Under Unesco-OECD guidelines each stakeholder had different needs and areas of concern - governments, higher education institutions, students, teachers and accreditation bodies, said Varoglu.
Dirk Van Damme, head of the Centre for Educational Research and Innovation at the OECD, addressed the innovative capacity of OER to become an agent of change in higher education.
He examined four scenarios - local-regional focus, new public responsibility, open network modes, and commercial nodes. He injected a note of caution: "We hear success stories, but there are failures too; many attempts don't work." OER was a "very powerful tool for systemic innovation", he concluded, but added: "We must be critical and put many more questions on the table".
Barbara Chow, Education Programme Director of the Hewlett Foundation, said this was "a very propitious moment" for OER. "The global economic crisis has put pressure on education budgets and we have seen a lot of interest growing in the world because of that." More foundations were starting to support OER, and "changes in publishing - Itunes, Apple, Google - are changing the face of OER."

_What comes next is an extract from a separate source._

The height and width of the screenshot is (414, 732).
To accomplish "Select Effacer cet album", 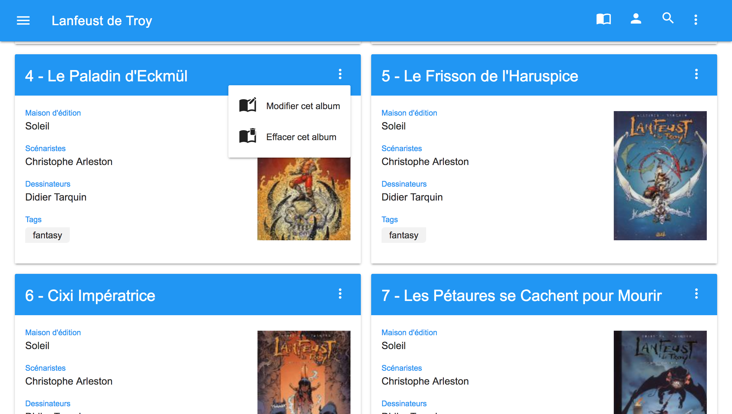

She described innovations that could radically reduce costs, such as the 'Flexbook' California textbook, and increase accessibility for all. Governments should facilitate the sustainable implementation of OERs. For example, in the US Department of Education, "OERs will be given preference as publicly funded materials are put out".
Tobias Schonwetter, a postdoctoral fellow at the University of Cape Town, outlined the situation on licensing issues, especially copyright. Many people did not understand the complexities, and were deterred from using material in case they were sued.
Schonwetter explained Creative Commons licences, which offer a range of six permissions for use of resources, given in advance by the copyright holder. "It's not perfect, but people should know what it is and make informed decisions as to when it is right for them," he said.
Among concerns raised at the forum was that, at a time when higher education budgets were being slashed and it seemed OERs' time had come, quality control must be maintained. Another observation was that as the role of materials in higher education was changing, publishers and industry must be involved as well as the teaching and learning process.
There was agreement that Unesco and the COL must play a major part in promoting open educational resources, through facilitating networking, conferences, formulating policy briefs and guidelines, publishing their own high quality open resources, informing governments and educational communities of their benefits and persuading them to make policies and investment in favour or OER.
Closing the conference Tang said Unesco would have to decide its future entry points: "We should not repeat or duplicate other partners." While preparing the budget for the next two years, the organisation would "formulate our programme to see where we should focus; we shall do this with many partners, we cannot do it ourselves," he said.